Big Fish Populations and Ecosystem Health

WellBeing News has carried several articles describing specific fisheries’ rise and fall. Perhaps the most notorious overfishing example of a once-abundant fishery is cod’s collapse and prolonged, slow recovery in the northwest Atlantic. But there are many other examples of the impact of over-fishing. Fisheries off North American, South American, and Southern African coasts have all experienced boom and bust cycles. There are also indications that populations of large predators in ocean ecosystems may be collapsing. In 2003, two scientists at Dalhousie University in Canada published a short article in Nature reporting that studies of Pacific populations of big fish found that the size of fish caught fell dramatically once industrial fishing began. For example, the biomass of swordfish, tuna, and other large ocean predators typically fell by 80% or more in the fifteen years following the beginning of industrial fishing. But it is not easy to track changes in the populations of large ocean predators that range widely across the ocean, as exemplified by the current debate in South Africa over a reported decline in the numbers of great white sharks off the coast of South Africa.

Great white sharks are the focus of a top-rated tourist attraction in False Bay, just south of Cape Town. Tourists are placed in iron cages and then lowered over the side of the tourist boat into the sea, where great white sharks congregate. The enclosure protects the tourists who have a close and personal interaction with a curious great white. However, over the last few years, tourist experiences have suffered because the population of great whites in False Bay has crashed, and tourists can no longer be virtually guaranteed an encounter with a great white.

There is little agreement on the cause of the absence of great whites. One popular explanation is the appearance of two orcas (named Port and Starboard because their dorsal fins bend opposite ways) in False Bay in the last few years. Orcas are predators of sharks, and several great white carcasses have washed up on the shores of False Bay with signs of orca predation (specifically, their livers – a favorite orca target – were removed). However, great white numbers declined before the orcas appeared in False Bay. Some have suggested that fishing for sharks may cause the decline. In 1991, South Africa formally protected great whites, but the species is slow to mature and reproduce. The annual removal of even a few (e.g., 20) great white females could negatively affect recruitment and overall trends in their population (estimated at being somewhere between a few hundred to a thousand individuals) in South African waters.

Sharks globally are under significant threat. There are just over 1,000 species of sharks and rays (belonging to a group of cartilaginous fish whose skeletons are composed of cartilage rather than calcified bone). Sharks grow more slowly, mature later, and produce fewer young than other marine species. This indicates that sharks need greater conservation protection than other fish species. However, existing management plans for sharks have not been particularly effective.

It may also be a surprise that sharks and other large marine creatures play a role in mitigating the threat of climate change. When a sizeable marine organism – e.g., a whale, a shark, or a large fish – dies, its carcass falls to the ocean floor, where its carbon becomes incorporated into the sea floor food web.

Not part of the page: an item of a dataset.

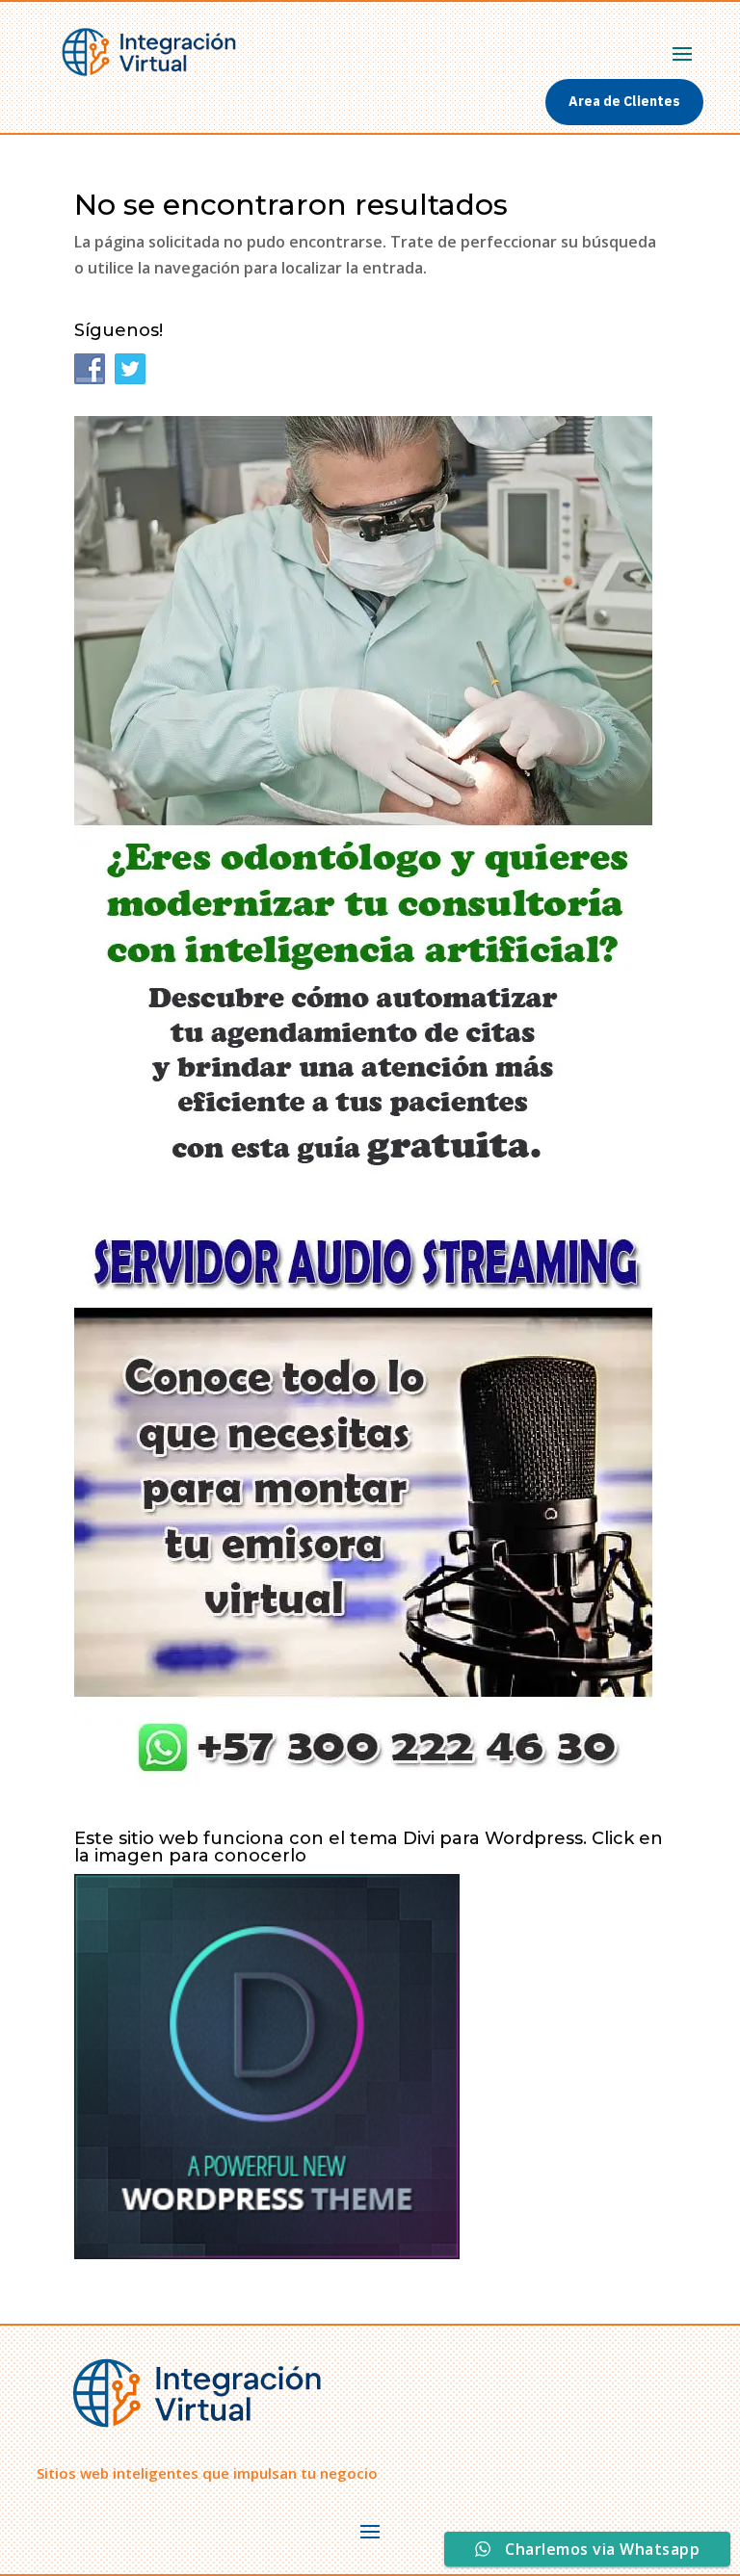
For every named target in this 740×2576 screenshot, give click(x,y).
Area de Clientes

Such “blue” carbon in the ocean is an important means of removing atmospheric carbon dioxide, thereby mitigating climate change.  However, whale and big fish populations are much smaller today than before industrial whaling and fishing began. Our World in Data has produced a report on the current biomass of specific fish stocks. While the estimated biomass of global tuna populations in 2016 is around one-quarter of what it was between the two World Wars, all tuna stocks show signs of recovery. However, the estimated global biomass of sharks and rays has fallen precipitously since 2010.

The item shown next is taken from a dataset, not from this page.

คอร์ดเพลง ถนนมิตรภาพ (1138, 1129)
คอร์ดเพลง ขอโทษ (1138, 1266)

One challenge to improving ocean conservation has been the lack of an agreed international governance structure for managing the high seas (the ocean areas that fall outside national economic exclusion zones that cover around half the planet’s surface). A 2016 report by the Pew Charitable Trusts identified 19 governing bodies with a high seas mandate, but most focused only on fisheries management. In 2023, the UN agreed on a new international agreement establishing a comprehensive governance structure to protect the high seas, identified by Sweden as the most important international agreement since the 2015 Paris Agreement on climate change. The treaty provides a legal framework to create marine protected areas and other area-based management of the high seas. However, the treaty’s language must be finalized, and negotiators must still persuade their countries to adopt the treaty formally.  So far, 83 countries have signed the treaty (indicating a commitment to seek formal ratification), but no country has yet ratified it.